Copy every entry verbatim and skip the pictures.

────────────────────────────────────────

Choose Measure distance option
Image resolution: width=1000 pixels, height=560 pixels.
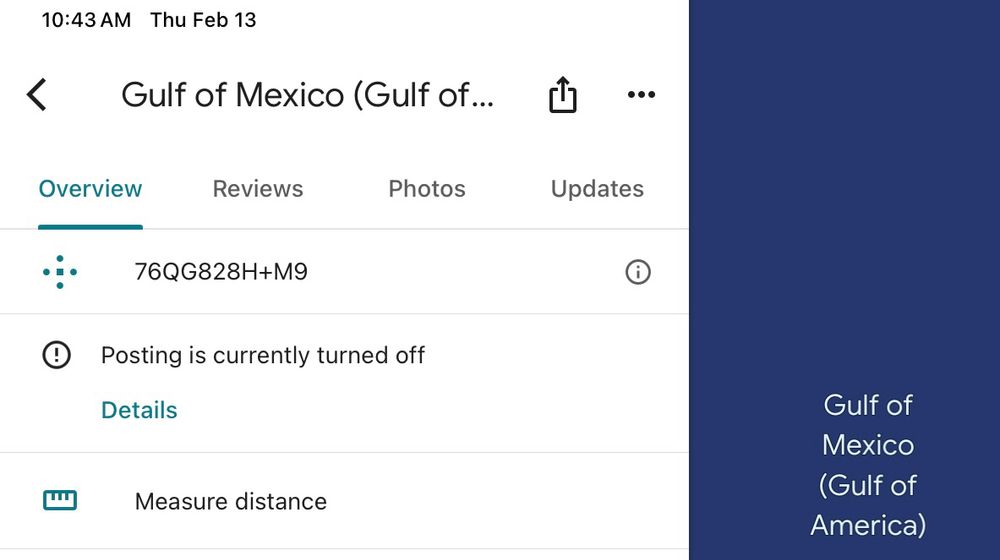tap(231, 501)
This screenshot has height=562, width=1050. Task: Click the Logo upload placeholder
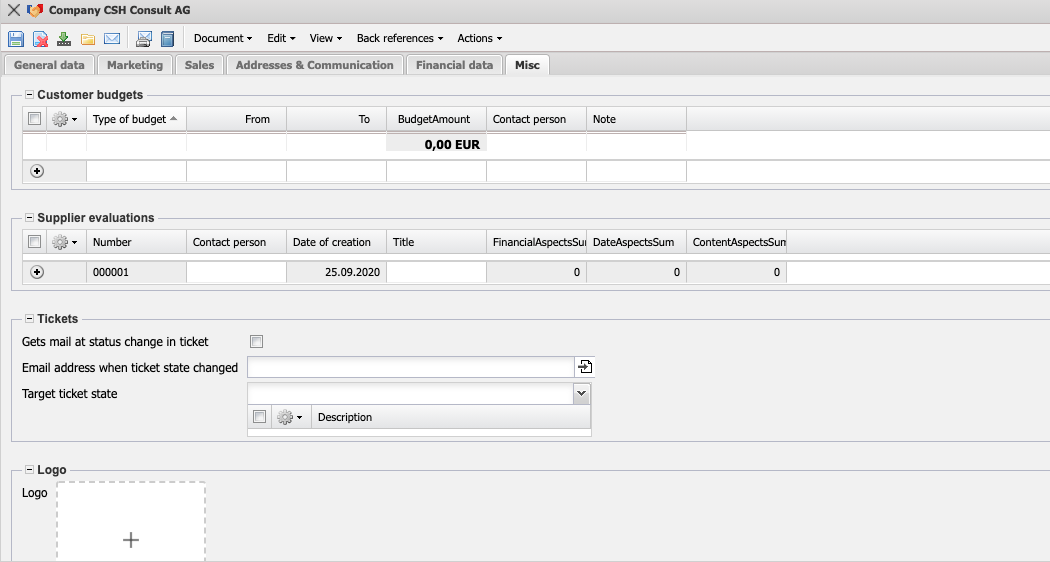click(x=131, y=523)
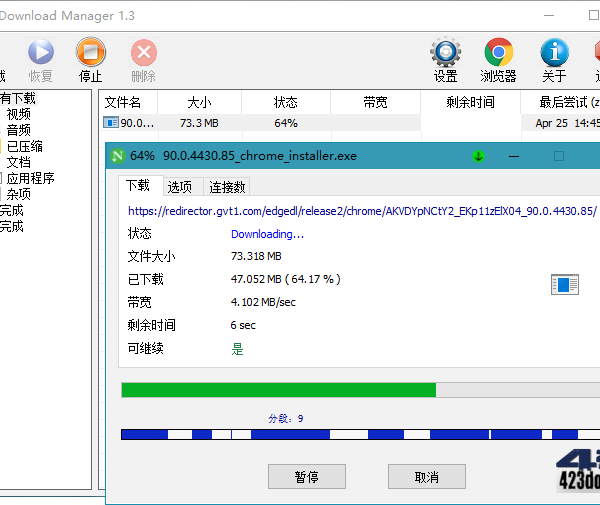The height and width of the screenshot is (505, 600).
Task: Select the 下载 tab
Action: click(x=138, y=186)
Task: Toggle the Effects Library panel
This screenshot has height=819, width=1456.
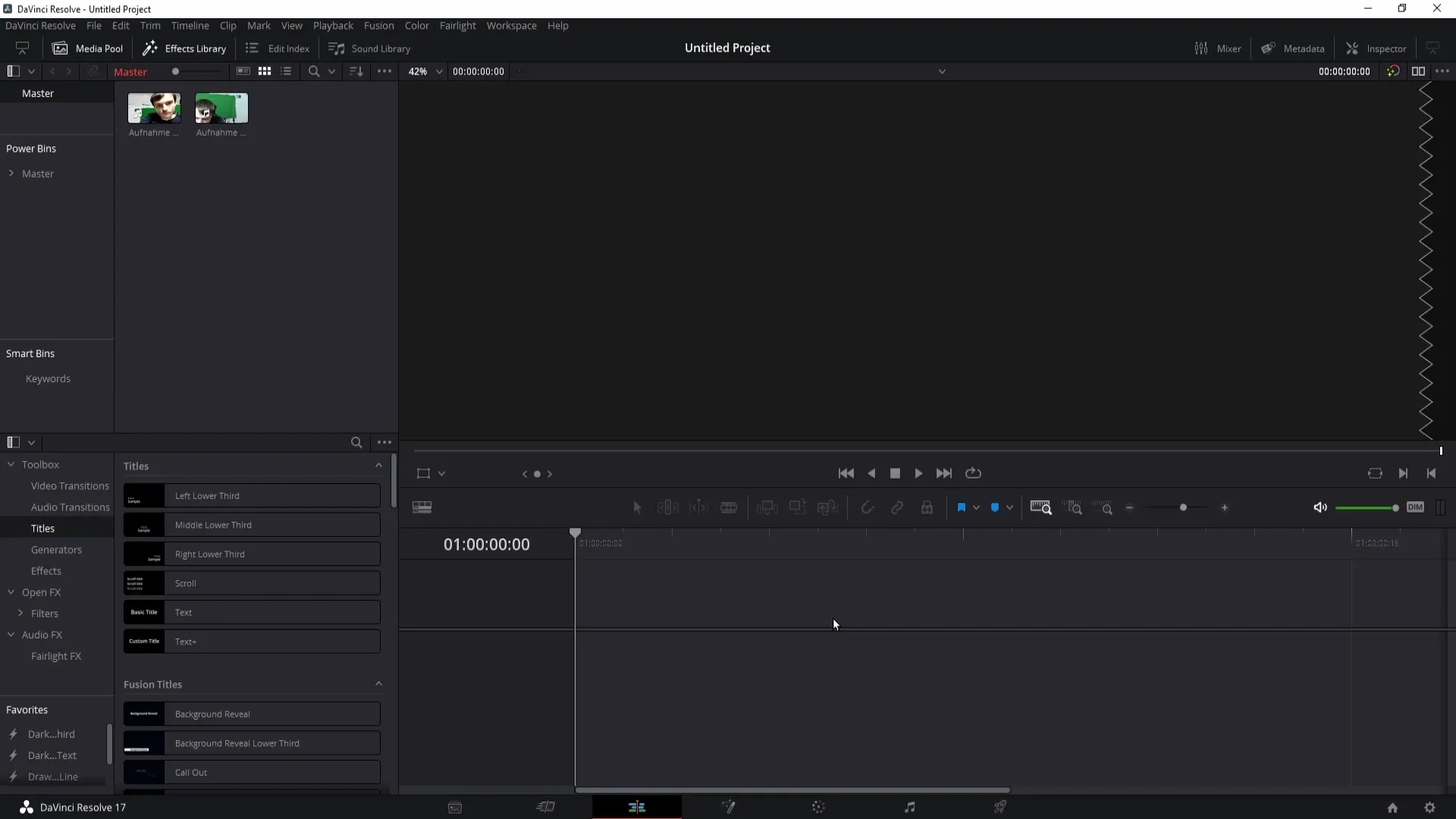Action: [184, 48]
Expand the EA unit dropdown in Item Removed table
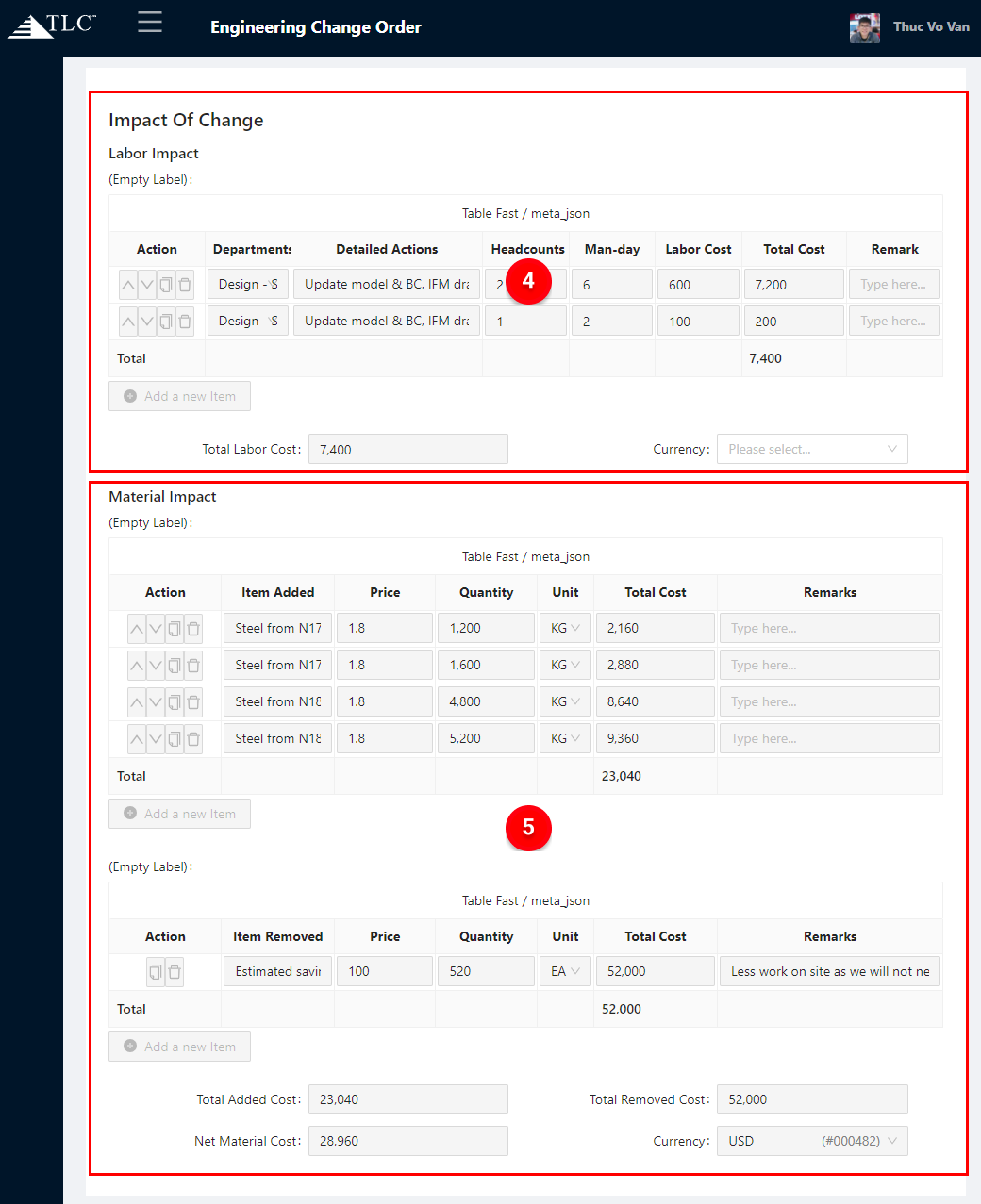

────────────────────────────────────────

**Response to the exercise:**
Choose Measure distance option
Image resolution: width=1000 pixels, height=560 pixels.
tap(231, 501)
This screenshot has height=562, width=1050. Task: Click the Logo upload placeholder
click(x=131, y=523)
The height and width of the screenshot is (505, 600).
Task: Select the 下载 tab
Action: click(x=138, y=186)
Task: Toggle the Effects Library panel
This screenshot has height=819, width=1456.
Action: [184, 48]
Expand the EA unit dropdown in Item Removed table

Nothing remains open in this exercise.